## START

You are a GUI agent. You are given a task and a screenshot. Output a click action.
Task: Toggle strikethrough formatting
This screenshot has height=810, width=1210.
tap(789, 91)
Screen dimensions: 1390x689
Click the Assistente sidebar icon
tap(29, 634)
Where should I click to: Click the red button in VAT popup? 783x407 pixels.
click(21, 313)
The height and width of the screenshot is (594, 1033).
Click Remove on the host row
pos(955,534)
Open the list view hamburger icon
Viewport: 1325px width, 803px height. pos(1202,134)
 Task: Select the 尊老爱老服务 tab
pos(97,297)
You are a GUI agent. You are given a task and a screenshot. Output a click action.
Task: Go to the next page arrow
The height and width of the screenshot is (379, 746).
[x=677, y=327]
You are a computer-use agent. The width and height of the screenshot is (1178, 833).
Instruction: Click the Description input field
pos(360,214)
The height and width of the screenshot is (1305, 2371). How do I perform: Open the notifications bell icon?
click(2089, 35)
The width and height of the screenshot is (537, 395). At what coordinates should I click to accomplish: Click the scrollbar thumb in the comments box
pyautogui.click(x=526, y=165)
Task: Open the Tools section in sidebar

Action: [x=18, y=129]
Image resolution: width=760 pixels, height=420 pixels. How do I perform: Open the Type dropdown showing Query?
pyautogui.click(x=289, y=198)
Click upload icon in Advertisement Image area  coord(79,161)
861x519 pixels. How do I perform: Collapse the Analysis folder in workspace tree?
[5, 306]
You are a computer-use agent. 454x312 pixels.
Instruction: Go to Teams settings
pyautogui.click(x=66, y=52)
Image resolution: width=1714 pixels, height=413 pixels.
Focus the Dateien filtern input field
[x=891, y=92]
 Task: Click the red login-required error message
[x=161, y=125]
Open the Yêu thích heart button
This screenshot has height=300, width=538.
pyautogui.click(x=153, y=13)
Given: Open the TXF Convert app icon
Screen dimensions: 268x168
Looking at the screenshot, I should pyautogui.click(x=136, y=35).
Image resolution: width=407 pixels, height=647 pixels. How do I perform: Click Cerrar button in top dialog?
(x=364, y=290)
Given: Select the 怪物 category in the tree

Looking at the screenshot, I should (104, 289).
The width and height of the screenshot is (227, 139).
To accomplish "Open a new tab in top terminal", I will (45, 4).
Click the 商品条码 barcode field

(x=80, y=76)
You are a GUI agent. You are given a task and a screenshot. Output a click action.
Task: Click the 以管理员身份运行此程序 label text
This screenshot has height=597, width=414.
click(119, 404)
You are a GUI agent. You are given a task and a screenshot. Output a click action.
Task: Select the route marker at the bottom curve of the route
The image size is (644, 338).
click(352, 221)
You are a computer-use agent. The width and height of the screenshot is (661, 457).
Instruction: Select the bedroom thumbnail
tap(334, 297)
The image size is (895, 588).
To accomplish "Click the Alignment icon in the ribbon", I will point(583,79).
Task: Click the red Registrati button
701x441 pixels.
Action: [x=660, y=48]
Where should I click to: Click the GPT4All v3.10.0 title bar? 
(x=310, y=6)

## END

Locate each line in the entries above that contains the string "button", and copy every such line in full.

Where should I click to: Click the red button in VAT popup? 783x407 pixels.
Open the Yêu thích heart button
Image resolution: width=407 pixels, height=647 pixels. How do I perform: Click Cerrar button in top dialog?
Task: Click the red Registrati button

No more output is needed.